Lenin era un ferviente marxista. Creía que el zarismo
era una estructura podrida que había que extirpar de cuajo para establecer un
gobierno del pueblo y para el pueblo. Pero sobre todo, su gran baza, la que lo
llevó finalmente a ganarle la partida a KERENSKI
y a convertirse en el mayor símbolo de la revolución, fue su apuesta por
salirse cuanto antes de la primera guerra mundial. En otras palabras, su idea
era pactar con los alemanes y llevar
la paz a un pueblo harto de tanta carnicería. Como digo, Lenin estaba en el
exilio cuando cayó el zar, pero regresó de inmediato a Petrogrado. ¿Y sabe cómo
lo hizo, querida? Pues he aquí otro de esos curiosos sarcasmos que tanto le
gustan a la Historia. Fueron los propios alemanes los que pusieron a su
disposición un tren blindado para que regresar rápidamente a Rusia con la
promesa de que firmaría la paz con ellos, como en efecto hizo. Imagínese, en
los años previos a la revolución todo el mundo pensaba que la zarina y Rasputín
eran agentes alemanes y el que resultó el mejor cómplice de ellos fue el padre
del comunismo soviético. ¿No le encantan estas ironías que tiene la vida?

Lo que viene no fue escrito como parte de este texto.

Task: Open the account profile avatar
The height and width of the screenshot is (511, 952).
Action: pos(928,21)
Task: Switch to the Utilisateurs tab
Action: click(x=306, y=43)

En su confinamiento, la familia imperial,
prosiguió con su vida y rutina habitual, hasta donde sus carceleros se lo
permitían. Continuaron con las clases de música y literatura, de arte y religión, el propio zar se reconvirtió
en profesor de historia y geografía. Y las clases de francés. Y los paseos,
aunque fuese en el reducido espacio del patio y con vigilancia. Los reyes, en
sus palacios, están como encarcelados sin saberlo. Estaban acostumbrados.
Se amoldaron al nuevo orden de cosas e
incluso encontraron sus compensaciones. Las grandes duquesas reconvertían la
situación con sentido del humor.
—¿Dónde está tu espíritu revolucionario, camarada Leonid?—recuerdo que bromeó Anastasia mientras Iuri y yo les servíamos el desayuno un par de días después de que abandonaran la enfermería—.Yo ya no soy alteza sino ex alteza. Como esto…—añadió con una carcajada señalando los alimentos dudosamente frescos que había sobre la mesa—, esto es una ex salchicha; esto, una ex manzana, y esto, no hay más que verlo, , ¡un ex arenque!
Después de que pasaran el sarampión existía
en la época la costumbre de raparse la cabeza para evitar la infección y
fortalecer el cuerpo. De ahí estas premonitorias y tristes imágenes de los hijos
del zar que, aprovechando la ocasión, quisieron realizar esta performance.
Un libro ameno, correctamente escrito, donde se aprecia un gran trabajo de
documentación. Consigue que sintamos empatía por la familia imperial, sobre todo por sus hijas, las grandes duquesas, a pesar de los duros momentos y situación convulsa por la que atravesaba el país y la terrible penuria de sus habitantes.